• HOW TO COMPLETE THIS TASK:
Take the data below and repeat it exactly.

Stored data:
------------------------------
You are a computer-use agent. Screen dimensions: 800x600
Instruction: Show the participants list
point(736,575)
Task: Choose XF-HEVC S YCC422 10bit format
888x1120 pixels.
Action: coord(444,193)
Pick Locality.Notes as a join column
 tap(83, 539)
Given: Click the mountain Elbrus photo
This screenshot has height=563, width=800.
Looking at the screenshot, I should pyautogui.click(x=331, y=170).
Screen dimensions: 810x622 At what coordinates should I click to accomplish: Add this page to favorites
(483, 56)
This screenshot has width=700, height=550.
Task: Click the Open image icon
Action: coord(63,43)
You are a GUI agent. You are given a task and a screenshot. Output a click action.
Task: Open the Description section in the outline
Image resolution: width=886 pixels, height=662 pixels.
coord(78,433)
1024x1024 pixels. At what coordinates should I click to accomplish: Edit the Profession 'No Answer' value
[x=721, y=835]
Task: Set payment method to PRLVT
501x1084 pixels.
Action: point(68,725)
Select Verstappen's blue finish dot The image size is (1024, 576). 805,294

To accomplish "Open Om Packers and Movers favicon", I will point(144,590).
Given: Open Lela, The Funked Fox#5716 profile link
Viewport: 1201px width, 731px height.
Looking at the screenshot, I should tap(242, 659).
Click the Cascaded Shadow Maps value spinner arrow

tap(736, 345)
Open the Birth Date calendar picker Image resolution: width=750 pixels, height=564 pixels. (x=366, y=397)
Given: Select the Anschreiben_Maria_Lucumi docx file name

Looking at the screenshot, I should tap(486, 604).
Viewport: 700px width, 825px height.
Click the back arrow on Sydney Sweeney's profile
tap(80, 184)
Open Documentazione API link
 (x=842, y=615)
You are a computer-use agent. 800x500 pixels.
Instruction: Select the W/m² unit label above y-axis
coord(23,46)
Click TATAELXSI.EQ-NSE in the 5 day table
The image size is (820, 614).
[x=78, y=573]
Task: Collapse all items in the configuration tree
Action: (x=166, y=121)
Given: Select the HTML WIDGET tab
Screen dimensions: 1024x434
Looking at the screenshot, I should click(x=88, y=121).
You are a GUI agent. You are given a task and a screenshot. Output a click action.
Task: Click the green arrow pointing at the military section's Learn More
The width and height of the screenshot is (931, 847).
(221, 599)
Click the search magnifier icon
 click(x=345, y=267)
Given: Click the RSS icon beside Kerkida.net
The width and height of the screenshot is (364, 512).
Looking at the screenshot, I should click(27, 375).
------------------------------
• EXPECTED ANSWER:
You are a computer-use agent. Screen dimensions: 800x600
Instruction: Show the participants list
point(736,575)
Task: Choose XF-HEVC S YCC422 10bit format
888x1120 pixels.
Action: coord(444,193)
Pick Locality.Notes as a join column
 tap(83, 539)
Given: Click the mountain Elbrus photo
This screenshot has height=563, width=800.
Looking at the screenshot, I should pyautogui.click(x=331, y=170).
Screen dimensions: 810x622 At what coordinates should I click to accomplish: Add this page to favorites
(483, 56)
This screenshot has width=700, height=550.
Task: Click the Open image icon
Action: coord(63,43)
You are a GUI agent. You are given a task and a screenshot. Output a click action.
Task: Open the Description section in the outline
Image resolution: width=886 pixels, height=662 pixels.
coord(78,433)
1024x1024 pixels. At what coordinates should I click to accomplish: Edit the Profession 'No Answer' value
[x=721, y=835]
Task: Set payment method to PRLVT
501x1084 pixels.
Action: point(68,725)
Select Verstappen's blue finish dot The image size is (1024, 576). 805,294

To accomplish "Open Om Packers and Movers favicon", I will point(144,590).
Given: Open Lela, The Funked Fox#5716 profile link
Viewport: 1201px width, 731px height.
Looking at the screenshot, I should tap(242, 659).
Click the Cascaded Shadow Maps value spinner arrow

tap(736, 345)
Open the Birth Date calendar picker Image resolution: width=750 pixels, height=564 pixels. (x=366, y=397)
Given: Select the Anschreiben_Maria_Lucumi docx file name

Looking at the screenshot, I should tap(486, 604).
Viewport: 700px width, 825px height.
Click the back arrow on Sydney Sweeney's profile
tap(80, 184)
Open Documentazione API link
 (x=842, y=615)
You are a computer-use agent. 800x500 pixels.
Instruction: Select the W/m² unit label above y-axis
coord(23,46)
Click TATAELXSI.EQ-NSE in the 5 day table
The image size is (820, 614).
[x=78, y=573]
Task: Collapse all items in the configuration tree
Action: (x=166, y=121)
Given: Select the HTML WIDGET tab
Screen dimensions: 1024x434
Looking at the screenshot, I should click(x=88, y=121).
You are a GUI agent. You are given a task and a screenshot. Output a click action.
Task: Click the green arrow pointing at the military section's Learn More
The width and height of the screenshot is (931, 847).
(221, 599)
Click the search magnifier icon
 click(x=345, y=267)
Given: Click the RSS icon beside Kerkida.net
The width and height of the screenshot is (364, 512).
Looking at the screenshot, I should click(27, 375).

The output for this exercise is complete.